An overview of Data Vault methodology
BimlFlex fully supports Data Vault methodology end-to-end. Data Vault methodology, however, covers a broad variety of topics concepts and ideas - some of which can be interpreted or implemented in different ways.
With BimlFlex, it is possible to deliver a Data Vault solution conform many of these interpretations. To get the best outcome, these concepts need to be fully understood so that the right settings and conventions can be applied for your Data Vault. This introduction section provides a first high level overview of Data Vault methodology.
What is Data Vault?
The Data Vault is defined as a detail oriented, historical tracking and uniquely linked set of normalized tables that support one or more functional areas of business. It is a hybrid data modeling approach encompassing the best of breed between 3rd normal form (3NF) and star schema (Dimensional), both of which are traditional techniques to design Data Warehouse platforms.
The concept is officially titled as the 'Common Foundational Integration Modeling Architecture', but is more widely known under the name Data Vault.
The keywords 'detail oriented', 'historical tracking','uniquely linked' and 'normalized' are examples of the technique being geared towards Data Warehouse use-cases.
- Detail oriented aims at the principle of storing data at the lowest available level of detail (grain / granularity)
- Historical tracking supports the concept that all changes that occur should be captured (tracked) in the Data Warehouse
- Uniquely linked refers to the modeling of relationships as they (logically) are between business concepts
- Normalized aims at the separation between core business concepts and keys (Hubs) and contextual data (Satellites)
These are very similar to the well-known Data Warehouse definitions of 'subject-oriented', 'integrated', 'time-variant' and 'non-volatile' as defined by Bill Inmon. Data Vault is a Data Warehouse approach, and the technique fully adheres to this more generic definition.
Data Vault was first published in 2002 by Dan Linstedt in The Data Warehouse Newsletter (TDAN) with of five articles covering the data modeling fundamentals. These articles can be found here.

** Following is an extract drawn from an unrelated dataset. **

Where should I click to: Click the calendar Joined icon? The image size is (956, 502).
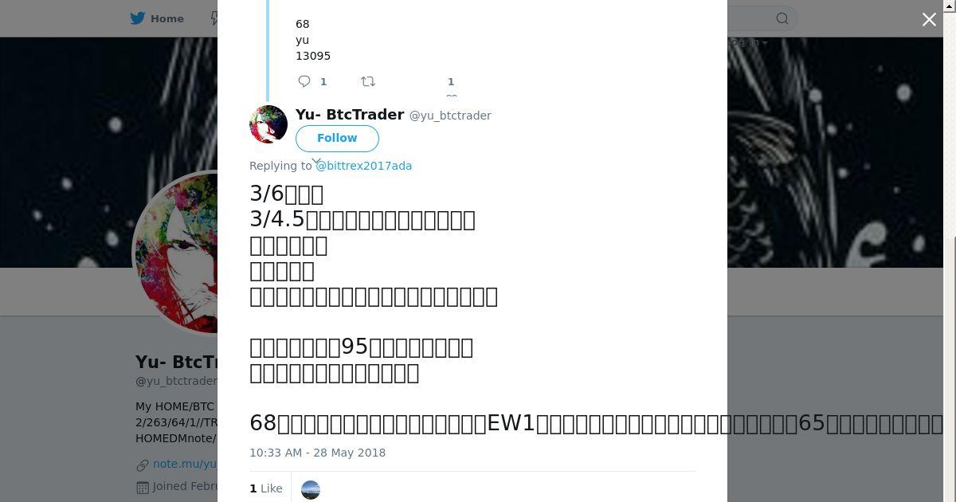coord(143,487)
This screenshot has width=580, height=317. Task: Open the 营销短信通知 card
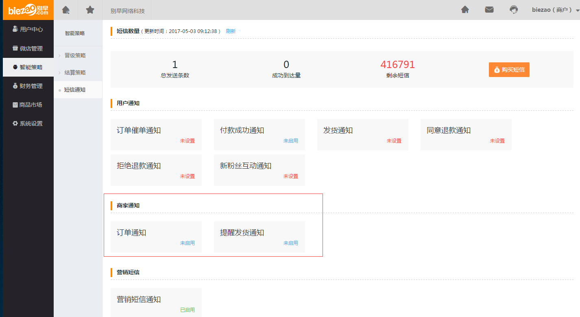pos(156,302)
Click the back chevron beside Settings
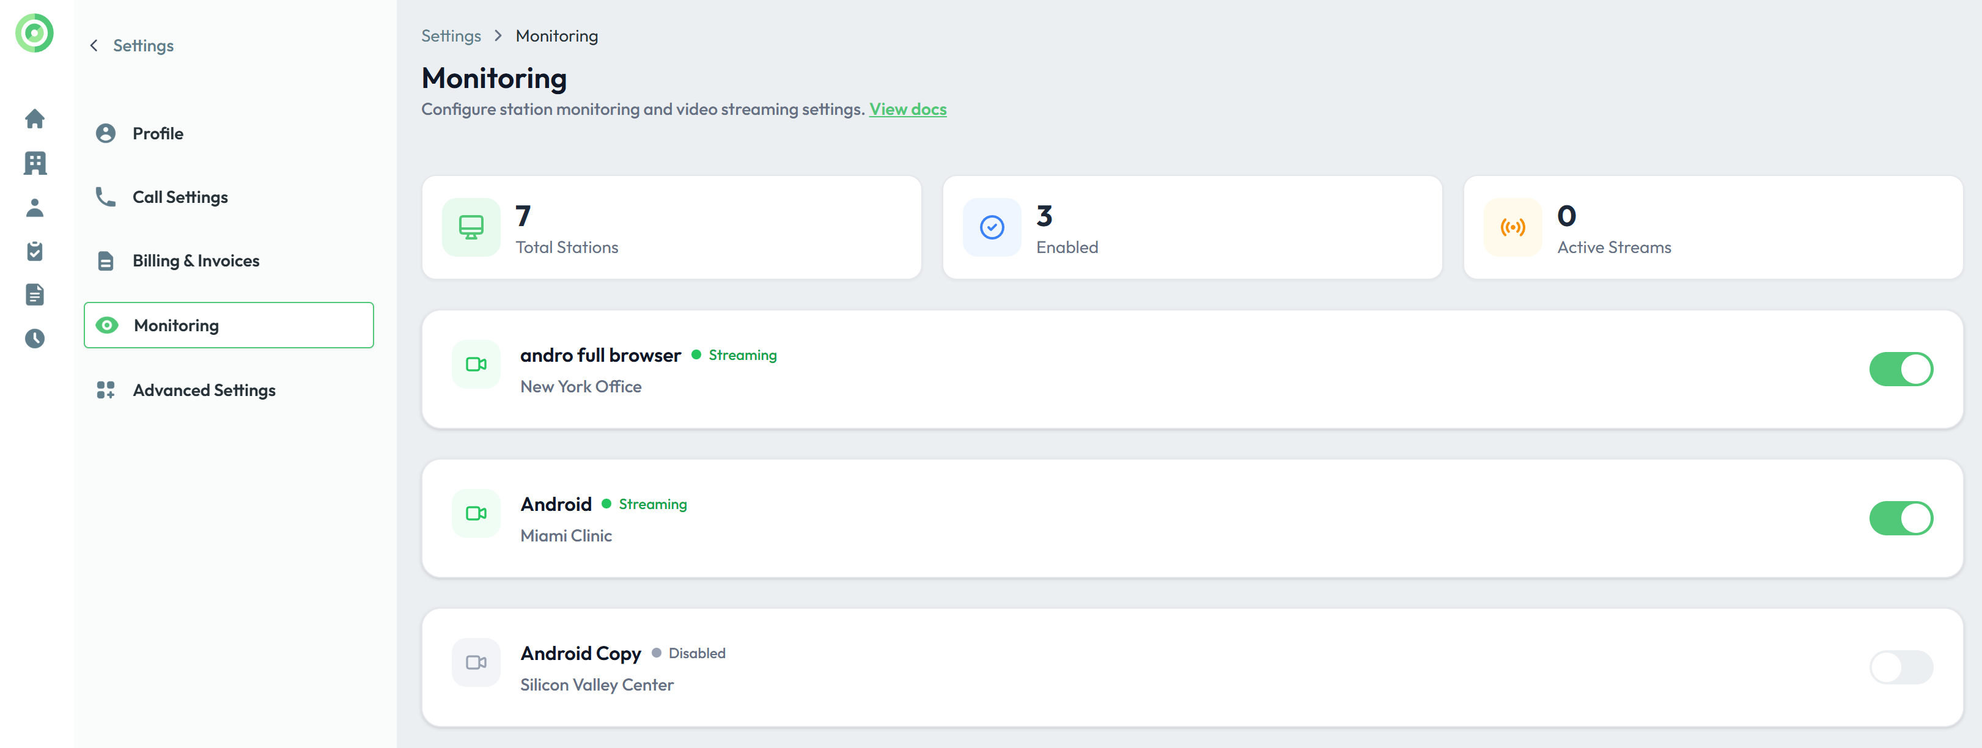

During its lifecycle, the technique has evolved and updated standards were released in 2013 as part of Data Vault 2.0. (DV2.0). These days Data Vault, and especially DV2.0, has evolved into a broader methodology centered around the original hub-and-spoke Data Vault modeling technique but also covering integration with concepts such as Six Sigma, CMM and Agile. The move from original Data Vault to DV2.0 has also defined better data integration (Extract, Transform and Load or ETL) patterns and standards which allow for a more straightforward and better defined implementation.
Especially the relationship with Agile is often mentioned; hub-and-spoke type approaches allow for incremental extension of the solution which is an excellent fit with Agile frameworks such as Disciplined Agile Delivery (DAD).
Data Vault belongs to the family of hybrid modeling approaches that can be classified as Ensemble Logical Models (ELM) - also known as Ensemble Modeling Patterns (EMP) which also include Head and Version modeling, Anchor modeling, Focal Point modeling and various related ways of thinking.
From this family of similar approaches, Data Vault is the most popular and adopted globally. The shared characteristic of these techniques is to focus the information (data) modeling around the definition of core business concepts, and to 'separate concerns'.
As a summary:
- Data Vault Models are hub-and-spoke, and built entirely using Hub (concepts), Link (relationship) and Satellites (context) entities
- Data Vault Hubs and Links contain no descriptive attributes
- Satellites contain all descriptive attributes (all context, details, time slices, etc.)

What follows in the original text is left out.